----- Records for processing -----

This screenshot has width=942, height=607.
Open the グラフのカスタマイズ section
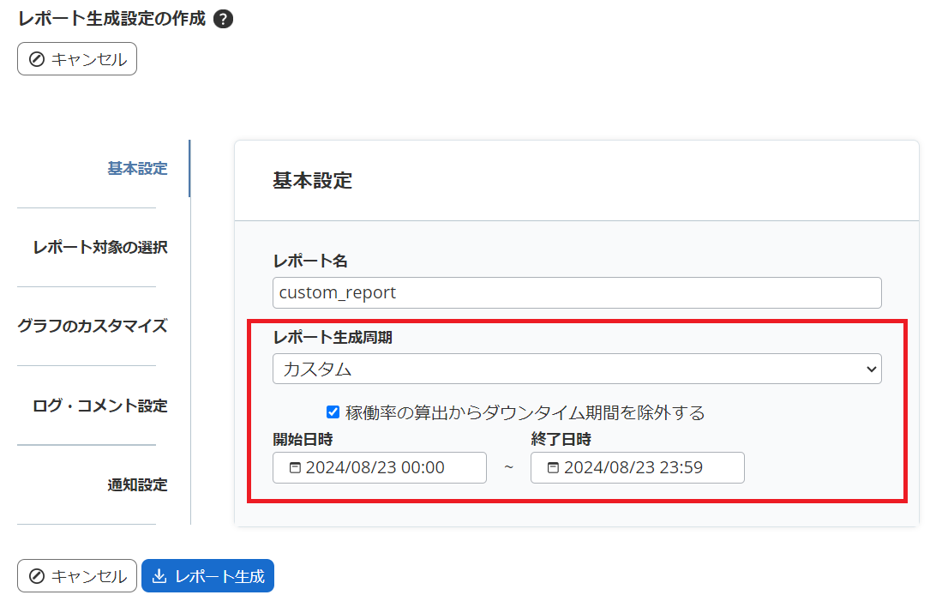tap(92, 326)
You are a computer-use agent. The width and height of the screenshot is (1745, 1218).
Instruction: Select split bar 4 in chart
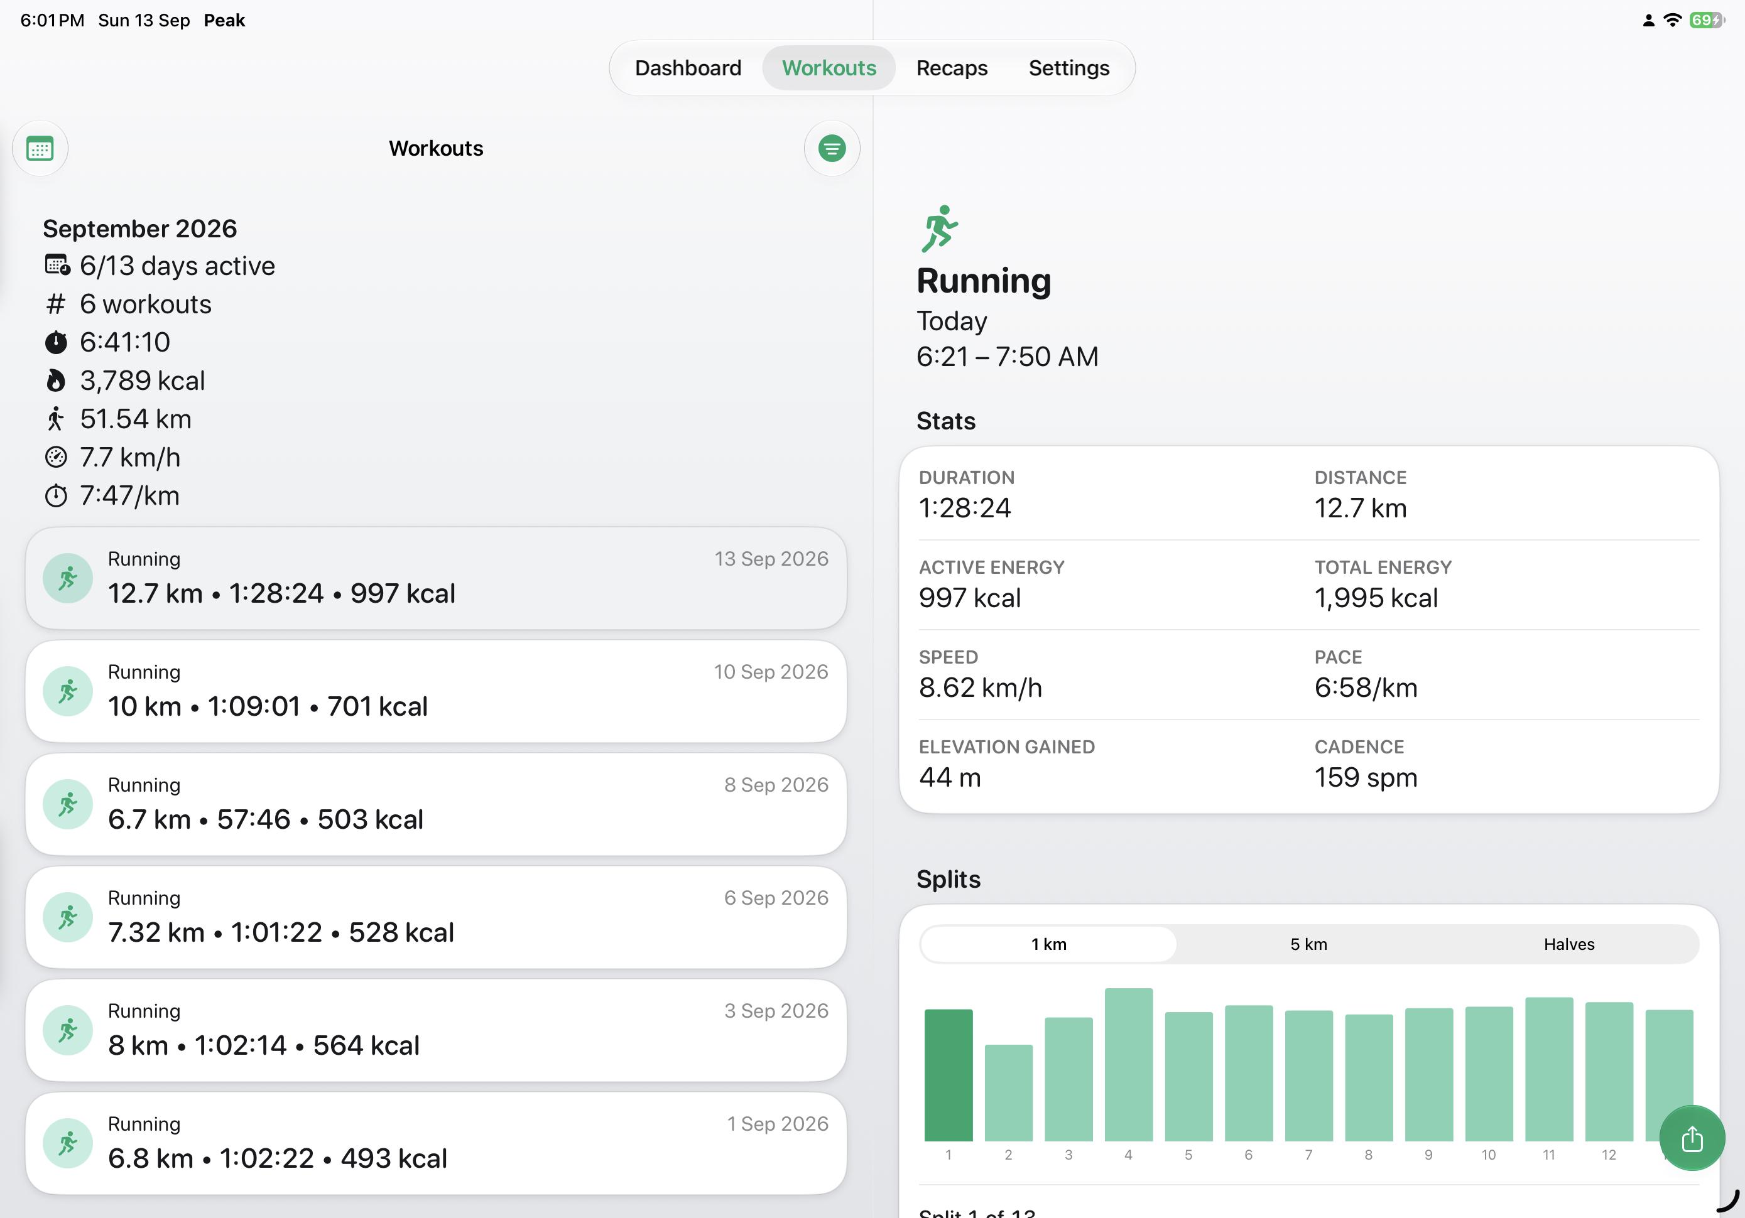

-----

## What you will do:
What lines in the data above contain the word "width"? Show them all.

## Exercise result:
This screenshot has width=942, height=607.
You are a computer-use agent. The width and height of the screenshot is (1745, 1218).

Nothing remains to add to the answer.